Besuch aus dem "Schattenreich"
Die Menschen sichtbar machen, an denen wir oft höchstens mit flüchtigem Blick vorbeieilen. Das ist Zeichner und Autor Sebastian Lörscher mit seinem Buch "Schatten der Gesellschaft" gelungen. Im Winter 2018/19 besuchte er unter anderem obdach- und wohnunglose Menschen im Bahnhof Lichtenberg, fand ihr Vertrauen und hielt die Begegnungen und Geschichten in Zeichnungen und Texten fest.
Gestern lud ich mit Genoss:innen aus Lichtenberg zu einer Lesung mit Sebastian Lörscher in die oskar | freiwilligenagentur lichtenberg im Weitlingkiez. Mit seinen wunderbaren Erzählkünsten brachte er uns und den vielen Gästen, einige der Menschen, denen oft verächtlich oder gar agressiv begegnet wird, näher. Das Buch erlaubt uns einen kleinen Blick in ihr Schicksal ohne mitleidig oder wertend zu sein. Sehr viel Achtung und Respekt des Autors, für die Menschen ohne Obdach, war für uns Zuhörende zu spüren.
Und noch jemand sorgte beim Publikum dafür, dass ein „Schatten" sichtbar wurde: Carmen, die selbst in jenem Winter am Bahnhof Lichtenberg übernachtete, hatte von der Lesung erfahren, kam zuhören und gab einen kleinen Einblick in ihre Lebenssituation und konnte berichten, wie es einigen Protagonist:innen des Buches inzwischen geht.

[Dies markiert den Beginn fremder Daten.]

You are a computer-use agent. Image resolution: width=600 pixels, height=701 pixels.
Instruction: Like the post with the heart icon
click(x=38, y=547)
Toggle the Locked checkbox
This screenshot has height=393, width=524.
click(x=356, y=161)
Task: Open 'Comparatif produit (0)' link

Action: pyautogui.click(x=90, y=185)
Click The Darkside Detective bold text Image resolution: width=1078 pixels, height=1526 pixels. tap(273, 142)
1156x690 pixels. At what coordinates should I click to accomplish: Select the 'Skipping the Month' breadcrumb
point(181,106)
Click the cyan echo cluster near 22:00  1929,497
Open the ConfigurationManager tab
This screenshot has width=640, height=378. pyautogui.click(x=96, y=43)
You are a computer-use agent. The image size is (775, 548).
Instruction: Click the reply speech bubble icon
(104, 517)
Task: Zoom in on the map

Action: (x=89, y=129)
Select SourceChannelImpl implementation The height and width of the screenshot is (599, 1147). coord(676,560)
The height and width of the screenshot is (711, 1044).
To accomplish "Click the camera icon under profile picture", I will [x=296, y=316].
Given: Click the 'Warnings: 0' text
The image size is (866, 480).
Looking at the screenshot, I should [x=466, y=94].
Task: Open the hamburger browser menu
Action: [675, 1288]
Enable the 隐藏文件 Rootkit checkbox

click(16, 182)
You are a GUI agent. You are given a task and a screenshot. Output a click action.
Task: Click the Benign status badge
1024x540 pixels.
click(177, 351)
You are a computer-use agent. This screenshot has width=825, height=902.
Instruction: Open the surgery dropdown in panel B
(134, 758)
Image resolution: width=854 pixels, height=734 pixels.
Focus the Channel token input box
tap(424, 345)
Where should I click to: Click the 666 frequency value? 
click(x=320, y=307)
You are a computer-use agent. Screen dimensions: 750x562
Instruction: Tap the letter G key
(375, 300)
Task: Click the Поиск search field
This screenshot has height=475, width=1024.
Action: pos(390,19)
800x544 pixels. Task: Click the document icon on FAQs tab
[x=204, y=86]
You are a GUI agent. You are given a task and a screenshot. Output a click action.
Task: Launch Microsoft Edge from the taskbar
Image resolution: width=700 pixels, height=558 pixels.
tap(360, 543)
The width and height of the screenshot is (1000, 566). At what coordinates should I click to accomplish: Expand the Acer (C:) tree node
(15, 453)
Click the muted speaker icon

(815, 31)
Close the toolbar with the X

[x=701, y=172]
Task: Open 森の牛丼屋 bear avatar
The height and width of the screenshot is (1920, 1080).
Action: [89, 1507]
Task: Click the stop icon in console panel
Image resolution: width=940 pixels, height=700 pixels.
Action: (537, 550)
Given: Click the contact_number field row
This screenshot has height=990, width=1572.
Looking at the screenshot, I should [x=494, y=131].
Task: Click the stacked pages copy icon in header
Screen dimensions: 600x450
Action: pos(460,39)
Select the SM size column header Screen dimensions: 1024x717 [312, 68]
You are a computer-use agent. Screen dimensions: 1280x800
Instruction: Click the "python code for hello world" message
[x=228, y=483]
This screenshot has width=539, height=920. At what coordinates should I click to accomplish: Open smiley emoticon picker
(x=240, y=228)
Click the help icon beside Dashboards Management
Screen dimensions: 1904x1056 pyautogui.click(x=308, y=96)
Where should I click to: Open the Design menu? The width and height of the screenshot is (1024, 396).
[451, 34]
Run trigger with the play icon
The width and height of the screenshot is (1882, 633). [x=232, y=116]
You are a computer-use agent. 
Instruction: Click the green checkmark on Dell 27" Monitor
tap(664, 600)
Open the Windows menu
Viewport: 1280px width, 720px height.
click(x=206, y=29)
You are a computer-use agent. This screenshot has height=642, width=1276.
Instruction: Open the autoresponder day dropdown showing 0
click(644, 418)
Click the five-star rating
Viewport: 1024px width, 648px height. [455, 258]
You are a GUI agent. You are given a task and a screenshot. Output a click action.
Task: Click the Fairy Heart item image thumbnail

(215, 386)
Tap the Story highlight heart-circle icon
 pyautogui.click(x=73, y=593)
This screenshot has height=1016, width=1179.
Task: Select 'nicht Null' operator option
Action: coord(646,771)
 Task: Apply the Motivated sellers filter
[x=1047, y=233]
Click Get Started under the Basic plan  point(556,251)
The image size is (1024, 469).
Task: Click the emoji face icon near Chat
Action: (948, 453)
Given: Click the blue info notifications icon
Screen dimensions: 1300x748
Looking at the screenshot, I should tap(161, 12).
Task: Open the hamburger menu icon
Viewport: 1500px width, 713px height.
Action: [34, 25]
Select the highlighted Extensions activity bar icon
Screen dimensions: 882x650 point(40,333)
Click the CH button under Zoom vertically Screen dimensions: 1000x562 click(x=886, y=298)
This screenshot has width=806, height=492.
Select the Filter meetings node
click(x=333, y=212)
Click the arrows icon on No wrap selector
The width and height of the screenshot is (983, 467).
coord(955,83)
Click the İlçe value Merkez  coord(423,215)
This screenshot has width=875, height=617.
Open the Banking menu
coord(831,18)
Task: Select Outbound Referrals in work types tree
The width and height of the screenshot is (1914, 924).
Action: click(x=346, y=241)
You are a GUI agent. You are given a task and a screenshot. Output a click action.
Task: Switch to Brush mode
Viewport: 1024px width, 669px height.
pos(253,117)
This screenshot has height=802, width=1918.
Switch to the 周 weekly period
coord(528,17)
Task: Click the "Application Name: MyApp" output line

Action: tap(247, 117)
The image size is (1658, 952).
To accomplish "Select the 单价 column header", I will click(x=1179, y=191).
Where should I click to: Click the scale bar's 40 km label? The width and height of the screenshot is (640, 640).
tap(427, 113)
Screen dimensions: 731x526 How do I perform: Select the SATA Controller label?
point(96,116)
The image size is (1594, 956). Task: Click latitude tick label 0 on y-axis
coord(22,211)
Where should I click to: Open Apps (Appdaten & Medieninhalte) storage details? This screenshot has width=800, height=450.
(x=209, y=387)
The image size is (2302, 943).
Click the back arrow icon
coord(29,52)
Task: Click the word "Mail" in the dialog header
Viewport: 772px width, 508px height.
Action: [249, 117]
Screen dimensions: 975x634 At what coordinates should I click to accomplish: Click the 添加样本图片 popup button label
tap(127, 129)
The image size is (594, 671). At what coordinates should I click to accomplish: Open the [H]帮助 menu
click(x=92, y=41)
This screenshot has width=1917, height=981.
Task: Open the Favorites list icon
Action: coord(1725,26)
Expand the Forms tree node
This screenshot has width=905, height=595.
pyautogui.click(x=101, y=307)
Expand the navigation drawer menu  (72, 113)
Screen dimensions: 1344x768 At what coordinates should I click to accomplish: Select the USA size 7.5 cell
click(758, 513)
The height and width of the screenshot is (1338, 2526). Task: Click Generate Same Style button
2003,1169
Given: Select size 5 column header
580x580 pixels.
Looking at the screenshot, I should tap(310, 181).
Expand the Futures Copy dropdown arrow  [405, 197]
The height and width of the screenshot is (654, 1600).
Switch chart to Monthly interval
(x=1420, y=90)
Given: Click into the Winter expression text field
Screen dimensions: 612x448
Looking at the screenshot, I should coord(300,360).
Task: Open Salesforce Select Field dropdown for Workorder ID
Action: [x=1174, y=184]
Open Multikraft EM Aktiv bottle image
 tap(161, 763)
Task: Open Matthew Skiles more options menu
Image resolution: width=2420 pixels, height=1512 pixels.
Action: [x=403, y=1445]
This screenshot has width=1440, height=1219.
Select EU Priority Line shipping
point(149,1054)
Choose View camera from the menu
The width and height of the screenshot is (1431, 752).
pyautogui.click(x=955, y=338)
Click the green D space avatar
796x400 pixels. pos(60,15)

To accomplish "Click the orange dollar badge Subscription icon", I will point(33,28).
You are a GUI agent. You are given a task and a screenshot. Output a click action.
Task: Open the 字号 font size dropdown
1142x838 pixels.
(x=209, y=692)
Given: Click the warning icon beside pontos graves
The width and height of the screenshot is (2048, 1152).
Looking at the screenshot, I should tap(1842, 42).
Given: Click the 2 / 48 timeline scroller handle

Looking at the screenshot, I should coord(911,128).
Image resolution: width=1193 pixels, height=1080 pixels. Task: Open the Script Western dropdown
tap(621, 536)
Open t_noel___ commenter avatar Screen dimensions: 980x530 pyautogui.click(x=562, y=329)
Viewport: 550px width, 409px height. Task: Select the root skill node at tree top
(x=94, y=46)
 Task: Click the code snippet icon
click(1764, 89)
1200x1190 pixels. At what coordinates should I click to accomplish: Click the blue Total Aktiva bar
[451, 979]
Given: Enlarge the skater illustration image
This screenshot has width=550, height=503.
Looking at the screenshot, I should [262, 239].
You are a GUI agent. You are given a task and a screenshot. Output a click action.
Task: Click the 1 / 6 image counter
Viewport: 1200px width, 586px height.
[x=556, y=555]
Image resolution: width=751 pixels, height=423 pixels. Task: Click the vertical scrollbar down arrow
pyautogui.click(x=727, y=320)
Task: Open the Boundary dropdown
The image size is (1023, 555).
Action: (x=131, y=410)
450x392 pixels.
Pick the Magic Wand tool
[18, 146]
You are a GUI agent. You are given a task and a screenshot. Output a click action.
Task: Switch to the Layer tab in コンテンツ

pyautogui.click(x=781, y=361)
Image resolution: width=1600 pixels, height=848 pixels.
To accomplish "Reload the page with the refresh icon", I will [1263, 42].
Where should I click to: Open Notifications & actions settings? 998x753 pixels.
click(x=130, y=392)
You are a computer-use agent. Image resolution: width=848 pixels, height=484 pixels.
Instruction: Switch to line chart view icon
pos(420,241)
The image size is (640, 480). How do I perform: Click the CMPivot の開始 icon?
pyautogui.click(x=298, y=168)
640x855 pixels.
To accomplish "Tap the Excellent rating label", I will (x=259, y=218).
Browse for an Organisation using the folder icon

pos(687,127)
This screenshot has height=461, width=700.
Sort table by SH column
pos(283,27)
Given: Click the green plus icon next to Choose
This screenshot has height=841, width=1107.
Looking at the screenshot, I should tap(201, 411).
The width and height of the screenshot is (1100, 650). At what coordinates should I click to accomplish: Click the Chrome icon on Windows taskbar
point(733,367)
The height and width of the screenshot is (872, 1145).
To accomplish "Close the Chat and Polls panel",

Dass die Leute nicht mit verächtlichem Blick an ihnen vorbeilaufen, wünscht sie sich. „Natürlich freue ich mich auch über ne Mark aber einfach ein – Hallo, wie geht's? – das wäre schon mal ein Anfang."
Ich danke Sebastian Lörscher für die beeindruckende Vorstellung seines Buches, Carmen für ihren Mut und ihre Offenheit und danke auch an ein aufgeschlossenes, respektvolles Publikum.